Meeman Archive finds new home at MSU

The Meeman Archive, the nation’s collection of environmental reporting in newspapers, is housed at Michigan State University.

The collection, which was donated to MSU’s Knight Center for Environmental Journalism, is part of a growing collection of resources on environmental journalism, including books, audiotapes, videotapes and other materials.

"We are delighted to have been given such a valuable collection," said Jim Detjen, director of MSU’s program. "The Meeman Archive will serve as a valuable resource for students, journalists and scholars."

The archive contains copies of more than 1,400 articles on environmental topics that were published between 1980 and 1996 in American newspapers.

Knight Center graduate assistant Hannah Northey is working with Joy Palmer, projects director of MATRIX The Center for Humane Arts, Letters, and Social Sciences Online, to organize the collection. They hope to create a searchable database that will enable researchers to find articles on specialized topics.

"My hope is that we will be able to develop ways to make the archive into a useful resource," Detjen said. "When they were housed at the University of Michigan access to the collection was very limited. We hope to make the collection much more accessible to journalists, students and researchers."

One of the ideas under exploration is to place summaries of the articles and some of the award winning series in the collection onto MSU’s environmental journalism program web site.

The Meeman Archive was established in 1982 with grants from the Scripps Howard Foundation. Among the articles in the collection are newspaper stories submitted to the Scripps Howard Foundation as part of its Edward J. Meeman national environmental journalism contest and to the Washington Journalism Center as part of the Thomas L. Stokes awards for natural resources reporting.

In addition to the Meeman Archive, a variety of other materials are housed in the collection. These include audio tapes of interviews that Philip Shabecoff, the former national environmental writer for the New York Times, conducted with many world environmental leaders, including Vice President Al Gore.

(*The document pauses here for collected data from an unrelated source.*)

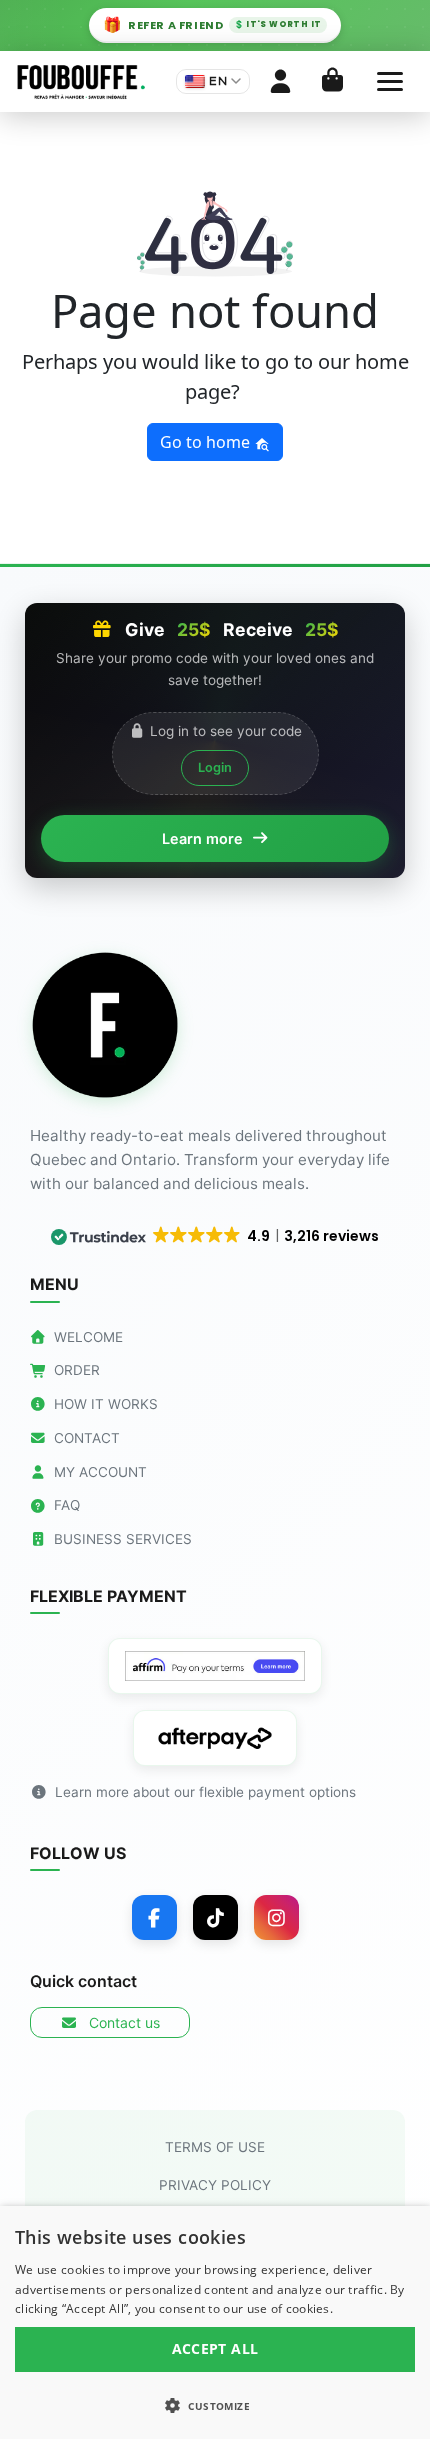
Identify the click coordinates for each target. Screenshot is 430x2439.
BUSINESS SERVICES (123, 1539)
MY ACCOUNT (100, 1472)
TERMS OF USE (215, 2147)
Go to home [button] (207, 442)
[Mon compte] (280, 81)
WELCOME (88, 1337)
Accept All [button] (215, 2348)
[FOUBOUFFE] (80, 82)
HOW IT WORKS (106, 1404)
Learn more (202, 838)
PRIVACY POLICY (215, 2185)
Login (215, 767)
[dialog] (215, 2322)
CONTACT (87, 1438)
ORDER (77, 1370)
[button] (215, 2404)
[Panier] (332, 81)
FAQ (67, 1505)
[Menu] (390, 81)
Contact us (122, 2022)
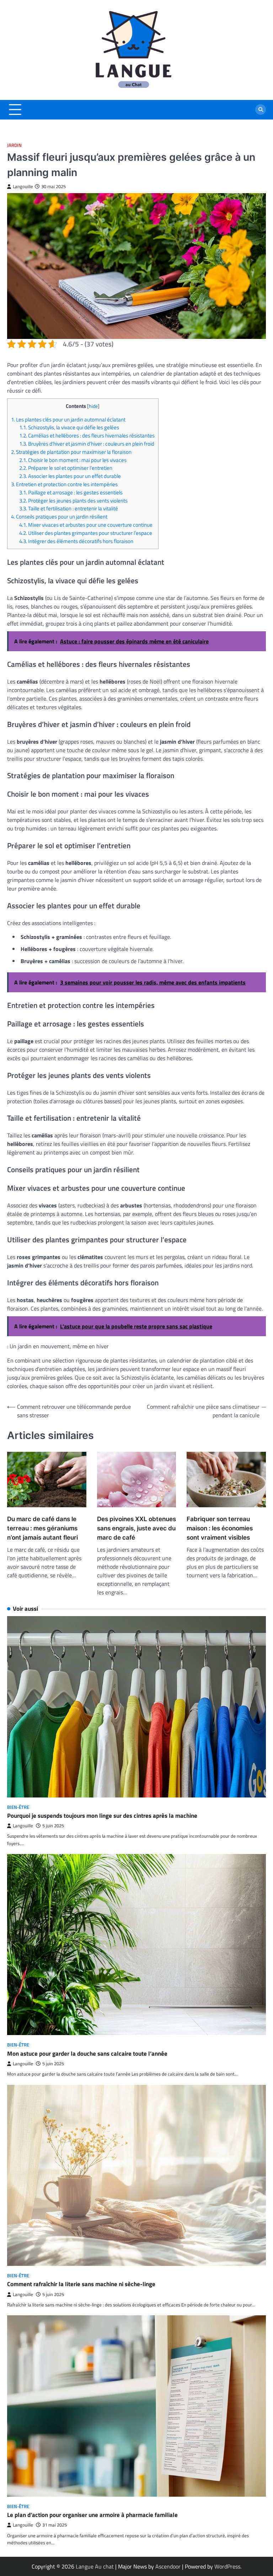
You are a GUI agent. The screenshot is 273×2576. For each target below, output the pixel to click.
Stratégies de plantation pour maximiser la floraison (71, 452)
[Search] (260, 109)
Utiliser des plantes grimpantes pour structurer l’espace (85, 533)
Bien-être (18, 1807)
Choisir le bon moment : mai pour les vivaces (73, 460)
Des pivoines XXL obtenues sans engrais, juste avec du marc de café (136, 1528)
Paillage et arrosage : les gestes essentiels (71, 492)
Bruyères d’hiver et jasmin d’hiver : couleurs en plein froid (86, 444)
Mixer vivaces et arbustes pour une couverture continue (85, 525)
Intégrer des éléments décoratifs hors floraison (76, 541)
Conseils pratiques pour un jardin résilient (59, 516)
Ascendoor (168, 2566)
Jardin (14, 145)
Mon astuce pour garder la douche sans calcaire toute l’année (87, 2053)
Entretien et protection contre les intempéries (64, 484)
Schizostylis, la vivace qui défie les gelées (69, 427)
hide (93, 406)
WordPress (227, 2566)
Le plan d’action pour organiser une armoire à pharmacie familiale (92, 2514)
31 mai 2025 (54, 2525)
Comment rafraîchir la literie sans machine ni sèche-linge (81, 2284)
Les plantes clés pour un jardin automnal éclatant (68, 419)
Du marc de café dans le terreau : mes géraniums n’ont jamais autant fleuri (42, 1528)
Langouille (23, 186)
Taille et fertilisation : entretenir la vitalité (68, 508)
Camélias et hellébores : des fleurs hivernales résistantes (87, 435)
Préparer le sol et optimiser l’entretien (65, 468)
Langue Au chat (95, 2566)
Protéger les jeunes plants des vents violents (73, 500)
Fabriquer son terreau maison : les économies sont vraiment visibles (220, 1528)
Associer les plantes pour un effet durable (70, 476)
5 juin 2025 (53, 1825)
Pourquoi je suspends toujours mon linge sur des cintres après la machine (102, 1815)
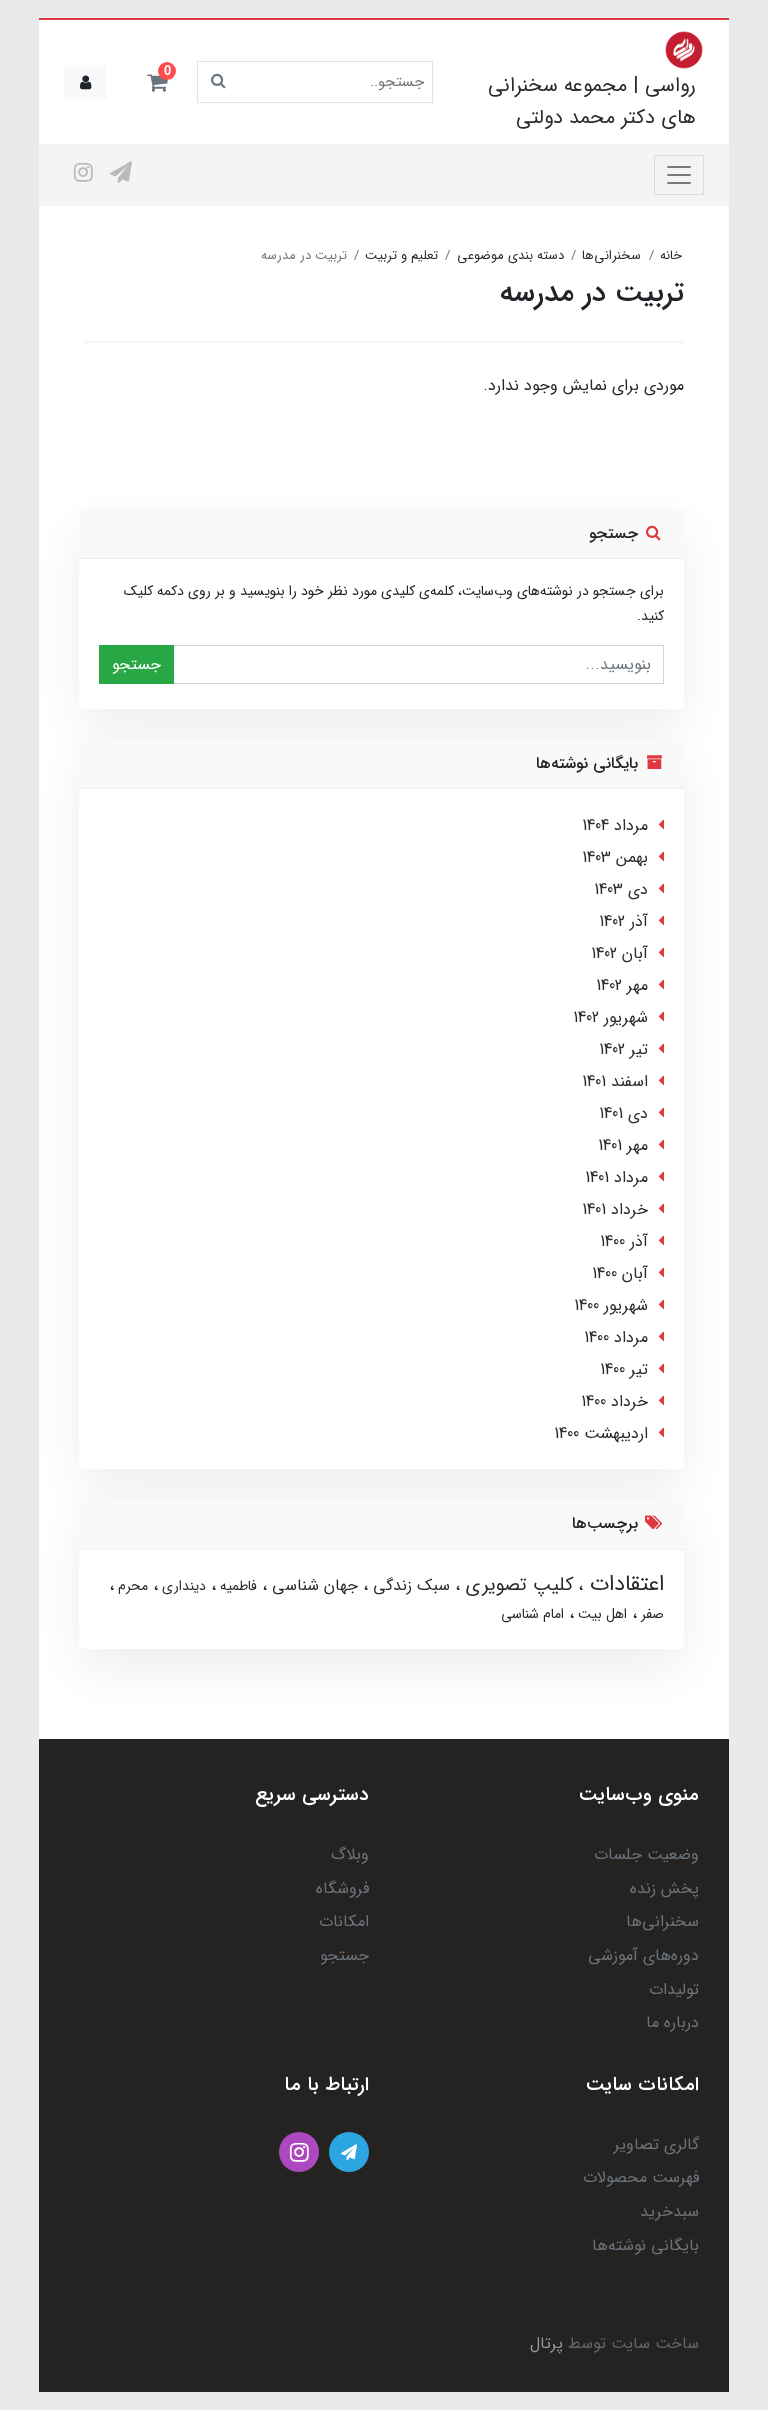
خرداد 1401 (615, 1209)
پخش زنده (664, 1888)
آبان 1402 (619, 953)
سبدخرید (669, 2211)
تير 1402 (623, 1049)
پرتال (546, 2343)
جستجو (136, 664)
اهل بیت (600, 1614)
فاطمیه (236, 1586)
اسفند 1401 (615, 1081)
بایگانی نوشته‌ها (645, 2245)
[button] (157, 82)
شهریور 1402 (610, 1017)
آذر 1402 (623, 921)
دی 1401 (623, 1113)
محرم (131, 1586)
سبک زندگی (409, 1585)
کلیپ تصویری (516, 1585)
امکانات (344, 1921)
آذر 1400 (624, 1241)
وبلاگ (350, 1854)
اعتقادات (623, 1584)
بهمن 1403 (615, 857)
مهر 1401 (623, 1145)
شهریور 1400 (611, 1305)
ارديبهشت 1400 (601, 1433)
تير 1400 (624, 1369)
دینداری (182, 1586)
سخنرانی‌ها (662, 1921)
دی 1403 (621, 889)
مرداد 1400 (616, 1337)
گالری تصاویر (656, 2144)
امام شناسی (532, 1614)
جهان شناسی (312, 1585)
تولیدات (674, 1989)
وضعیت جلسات (646, 1854)
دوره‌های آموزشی (643, 1955)
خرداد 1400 (614, 1401)
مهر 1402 (622, 985)
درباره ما (672, 2022)
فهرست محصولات (641, 2177)
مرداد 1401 (616, 1177)
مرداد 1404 (615, 825)
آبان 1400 (620, 1273)
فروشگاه (342, 1888)
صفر (650, 1614)
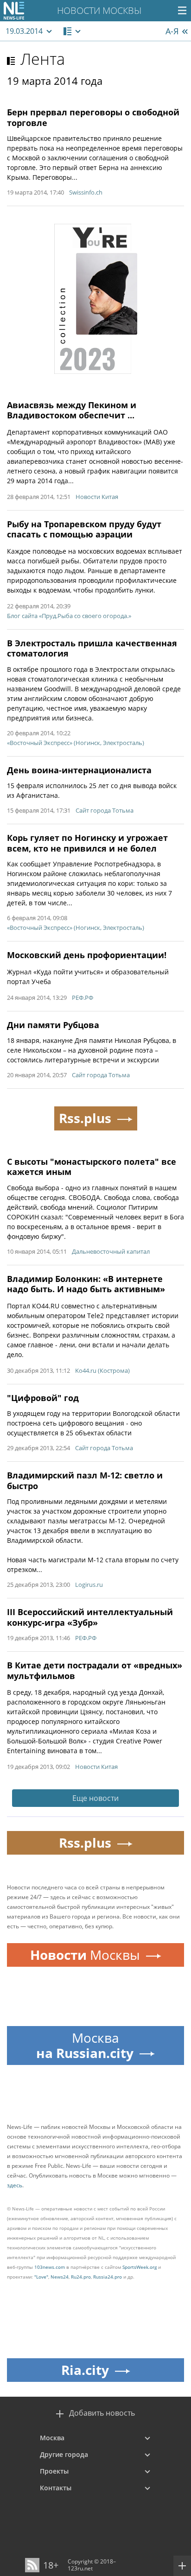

More recently, Shabecoff donated to the MSU Environmental Journalism Program more than 100 books on environmental topics. Other journalists, including Mark Schleifstein, a Pulitzer Prize-winning reporter at The New Orleans Times-Picayune, have donated copies of their award-winning articles.

"We are delighted at the generosity that Phil Shabecoff and Mark Schleifstein have demonstrated," said Detjen. "We hope that others will also donate articles, books and tapes to the Environmental Journalism Archive."